Hi guys my danio fry has just kept coming and coming. I have 53 in a net breeder and had to leave the rest that appeared last nite in the tank to get eaten because there is no chance I have enough space. I live in london in the UK and was wondering what other ppl over here do with the fish they cant keep? I heard you have to have a pet liscence to sell and that no pet store will take them. Ive only kept this many bcause Isure they wont all survive, if any, as the tank is still cycling.


----------



## fishfreaks

hm you could just leave them in the tank and see what happens.


----------



## fish_doc

Give them to schools and nursing homes when the grow a bit. Plenty of friends may want them or find a local fish club that may be able to find places for them to go.


----------



## Larry-T

I go to several large auctions with our local "general" club every year. I typically spend about $150 - $200 at the auction, but get back more than that for the fish I offer for sale. I also trade in fish with several local pet stores and haven't paid a penny in cash for frozen food locally in three years.

I also got two 20 gal tanks, one 30, and one 40, along with stands and glass covers for them all just for fish I've traded in.

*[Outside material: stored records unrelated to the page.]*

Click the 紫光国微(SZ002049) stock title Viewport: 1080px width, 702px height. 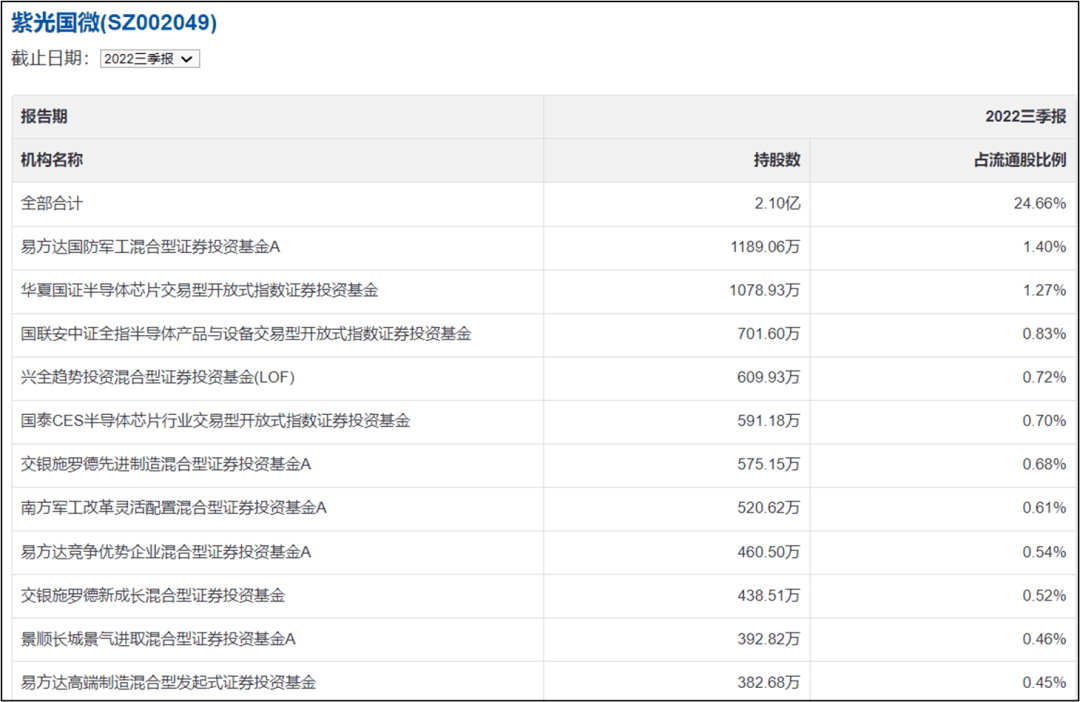(114, 23)

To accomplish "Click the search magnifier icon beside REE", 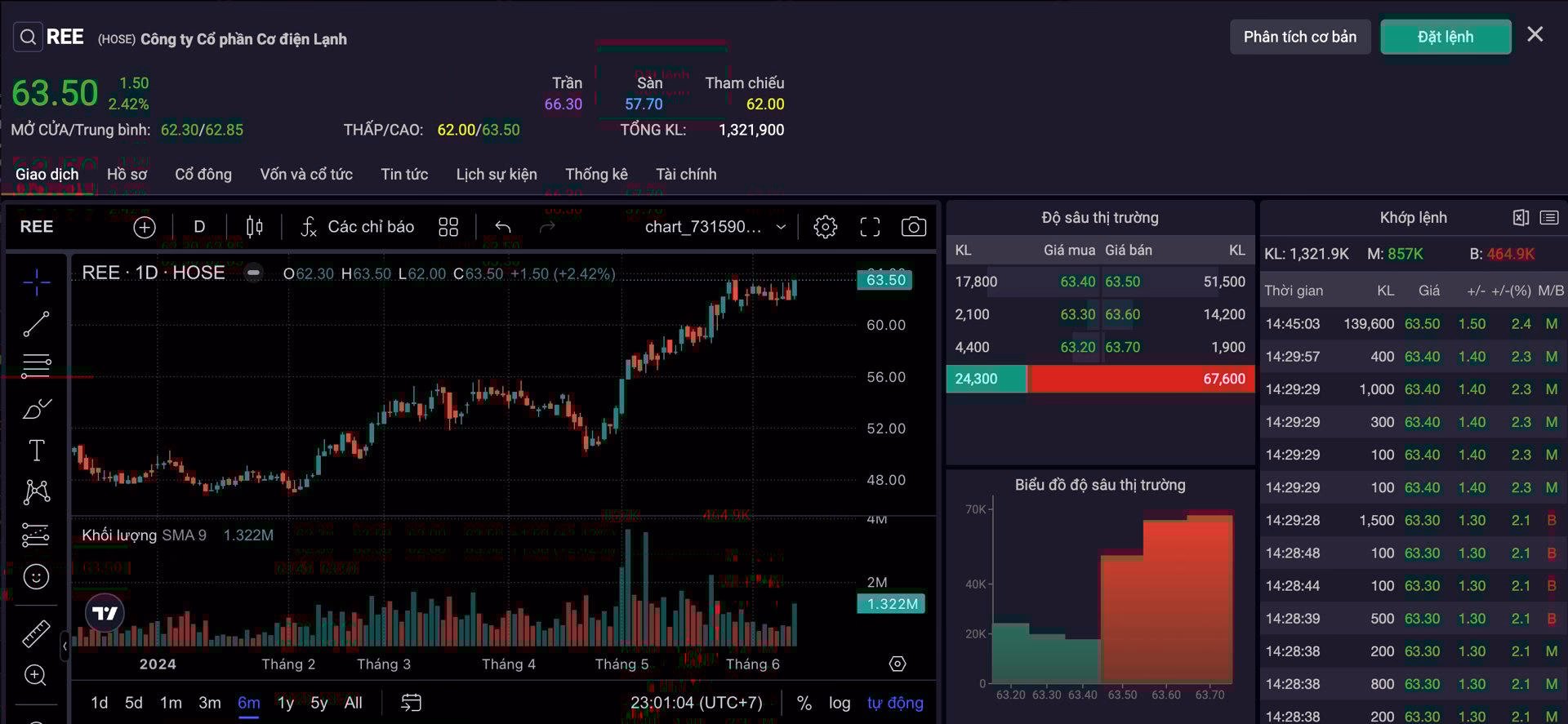I will click(x=28, y=38).
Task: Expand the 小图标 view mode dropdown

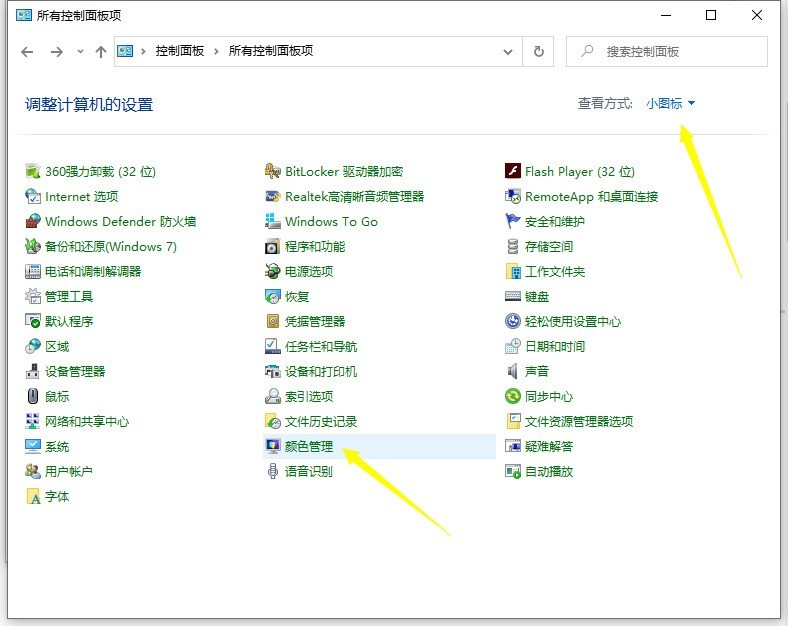Action: 670,103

That doesn't count the monthly auctions with our local cichlid club and the killie club <grin>.


----------



## Huugs

Ok well I dont think any of they lfs's actually take fish of the hands of the public over here which is annoying. Ill just have to find some people who want the fish.


----------



## TheOldSalt

Well, check around to be sure. I can't belive that the local stores won't take locally grown fish, since locally grown fish are a prized commodity.


----------



## lynmccoy

In additon to the nursing homes, you could offer to donate them to preschools,daycare centers,put an ad in your local newspaper offering free guppies. I had 2 churches ask for some of my babies for their children's room. I usually have most of my fry given away before they are born. The way I see it, it's better than being eaten.


----------



## emc7

I've heard the UK had draconian restrictions. Doing things like arresting store owners for selling fish to an unaccompanied 14-year old. Where I live you need a license to sell, but stores can give you store credit, so you trade fish for supplies like food and dechlor. And Craigslist sales are pretty much unwatched. Try to find a local club or discussion board and talk to your fish-keeping neighbors.


----------



## Hansolo

You could get another tank with cichlads like Oscars or Jack Dempskys. Then just feed your fry to them after you let them grow out a bit. Just a thought


----------



## egoreise

Check and see if you have a local freecycle group. www.freecycle.org


----------



## lohachata

june 2005......lol


----------



## PhsychoFish

feed them to your amphibians and/or reptiles


----------



## chronoboy

I just flush them down the toilet if they will fit..........


----------



## chronoboy

I was just joking, I just put a add on Craigslist for free fish.


----------



## Betta man

lol!!!!!!!!!!


----------



## e048

angel fish dinner!


----------



## Betta man

I donate em to petco or another store that buys from me!


----------



## Cichlid Dude!

I'm not familiar with UK laws, I live in CA., but one thing you could try would be using the fry as a live food or conditioning food for larger fish. Or, I you want t make someones day, you could try giving them away.


----------